The Federal Court has dispelled all doubt about the ability of liquidators to obtain documents relevant to the examinable affairs of a company in liquidation in advance of the first day of actual examinations.

Previously, some practitioners have maintained that the Federal Court either lacked the power to make orders for production in aid of the examination power and/or could not require the production of material that would not actually be used to ask questions at the proposed examination.

Justice Markovic has confirmed that the Federal Court’s power under rule 30.34 of the Federal Court Rules 2011 to issue an order for production, when exercised in connection with orders for examinations under sections 596A and 596B of the Corporations Act 2001, is not restricted in the scope of documents that can be sought, provided they relate to the examinable affairs of the company and any other limitation in the scope of the examinations provided by the relevant summons.

The decision gives liquidators and other eligible applicants conducting public examinations confidence about both the scope and timing of the production of documents in advance of the examination itself. Practically, it removes any concern that when commencing public examinations in the Federal Court, orders for production could only be returnable on the first day of the examination itself; now it is clear that documents can be produced under an order for production issued by the Federal Court ahead of the actual public examinations, which will ultimately assist in the efficient management of the process.

Dispute

The Federal Court granted leave to issue orders for production to six related entities (the Companies) of Bruck Textile Technologies Pty Ltd (in liquidation) (Bruck), as well as summons for attendance and production of documents by two of Bruck’s directors (the Directors).

The liquidators of Bruck wished to investigate the sale of the business of Bruck to a related entity for nominal consideration, a transaction which left Bruck with significant liabilities for employee entitlements and without any assets or means of generating income to pay for them. Bruck went into liquidation the day after this sale.

Broadly, the orders to the Companies and Directors sought documents referring to or recording the financial position of the Companies and the Directors, and information regarding transactions between Bruck and the Companies.

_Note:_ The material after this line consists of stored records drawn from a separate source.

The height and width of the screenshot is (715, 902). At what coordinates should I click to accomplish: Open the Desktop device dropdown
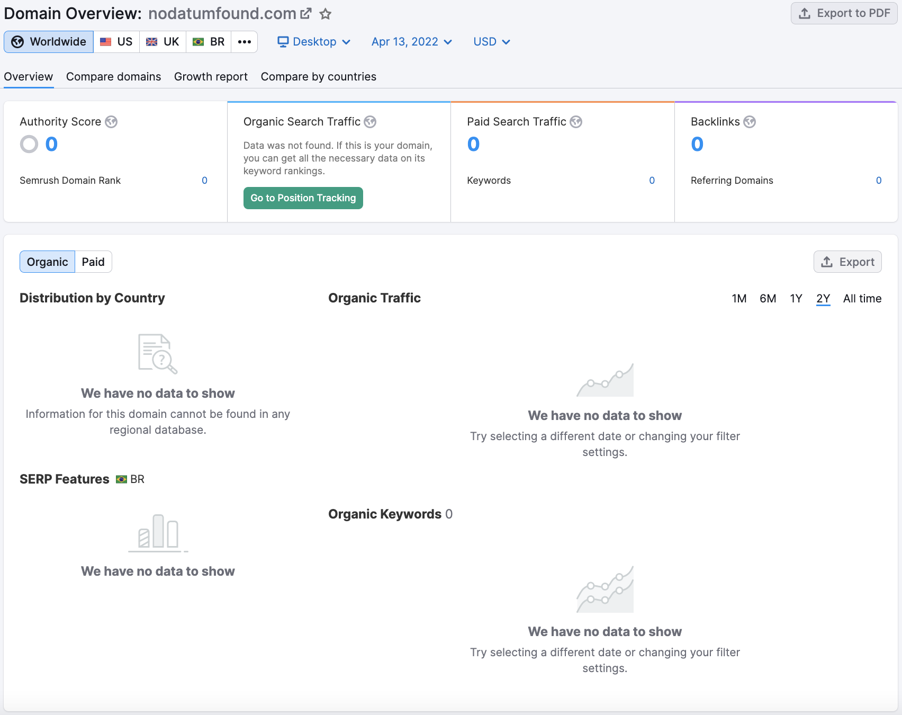314,42
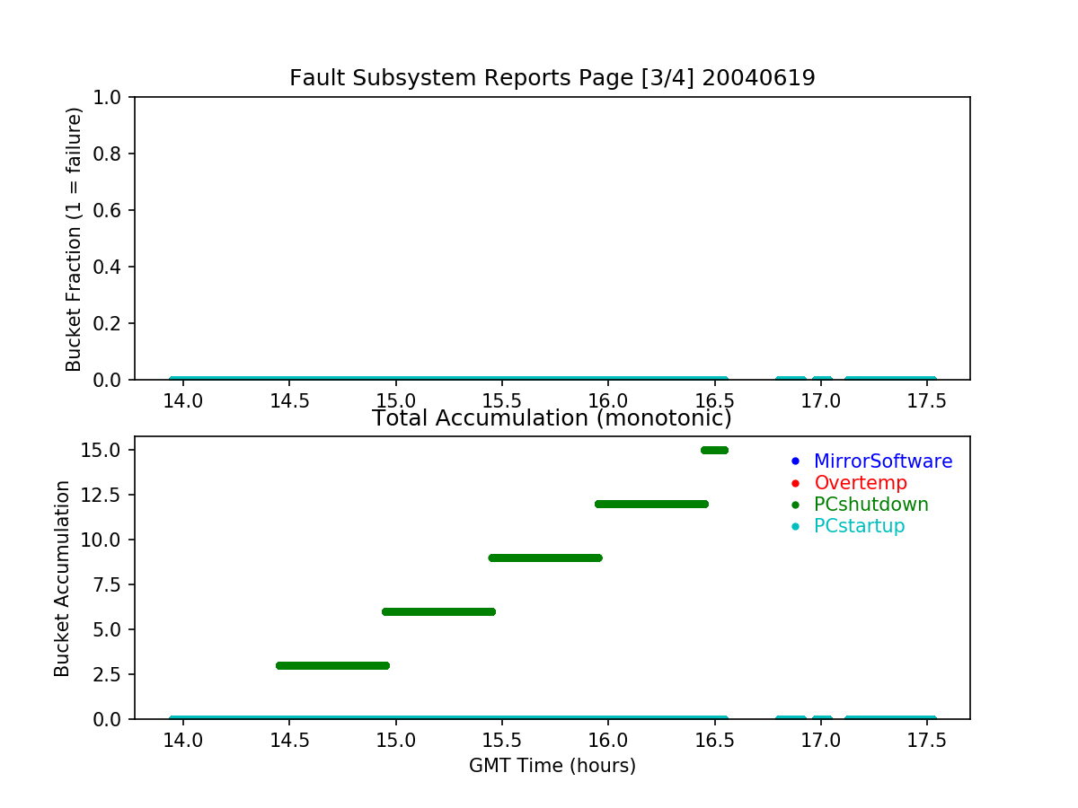The height and width of the screenshot is (808, 1078).
Task: Click the green PCshutdown legend dot
Action: 794,505
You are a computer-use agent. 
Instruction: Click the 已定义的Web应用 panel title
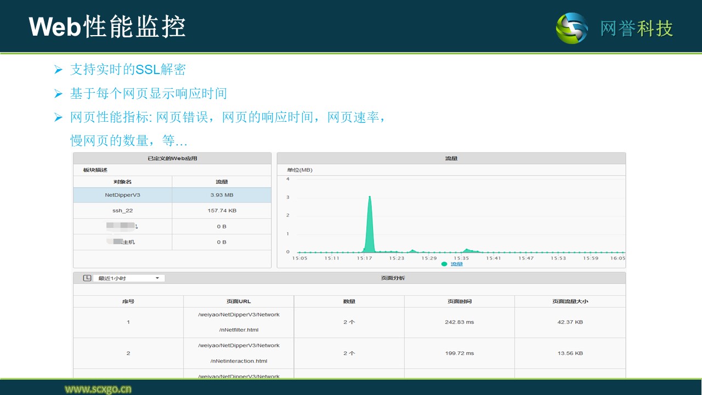(172, 159)
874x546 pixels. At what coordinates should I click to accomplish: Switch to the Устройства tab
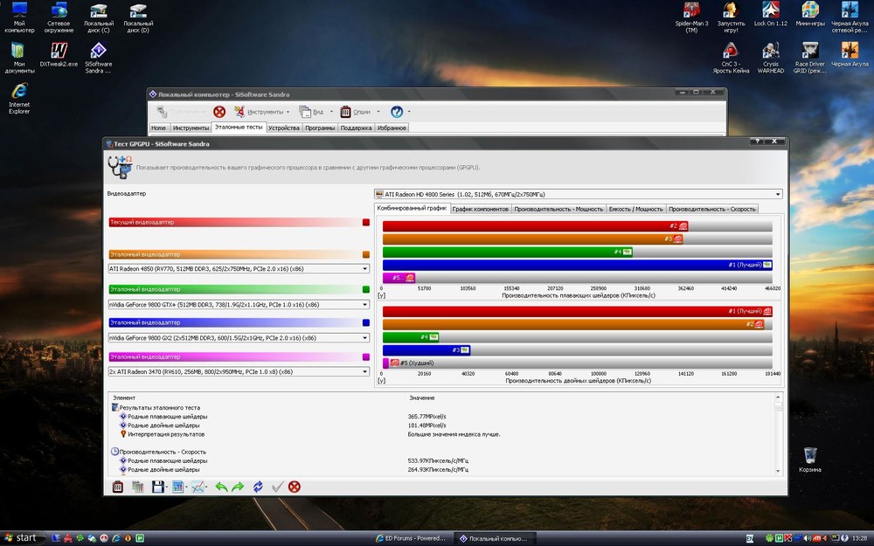coord(284,128)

The Companies and the Directors filed an interlocutory application seeking to set aside the orders for production issued to the Companies and the summons issued to the Directors to the extent they sought the production of documents.

The Companies’ central argument was that a distinction exists between the material that can be sought pursuant to  an “examination summons issued under the Act and what can be sought in an order for production issued under the Rules.”1

In particular the applicants argued that the Federal Court’s power to make orders for production under rule 30.34 was limited to orders ancillary to an examination, that is, they must be directed to a particular examination and the topics which will be the subject of examination. The effect of this argument would be that unless a liquidator knew specifically what questions were to be asked, no production could be required in advance of the first day of examinations.

The applicants in making this submission relied on Re BPTC Ltd (No 5) (1993) 10 ACSR 756, in which extensive orders for production issued to a third party for documents going back some 30 years with only a tenuous connection to the examinable affairs of a company were set aside.

The applicants also made a number of secondary submissions including the propositions that:

  • if a category of production encompassed privileged material, unless there was a specific carve-out excluding privileged material from the category, the whole category is beyond the power of the Court to make;
  • information concerning the historical financial position of potential defendants is beyond the scope of examinable affairs; and
  • various types of related party dealings fall outside the scope of the examinable affairs of a company in liquidation.

There was also some suggestion that orders for production issued to third parties should be made on notice, but this point was not pursued at hearing.

Decision

Justice Markovic rejected the Companies’ argument that there was any distinction between material which can be required to be produced pursuant to section 596D of the Corporations Act and material which can be required to be produced pursuant to the Court’s power to make orders for production under rule 30.34.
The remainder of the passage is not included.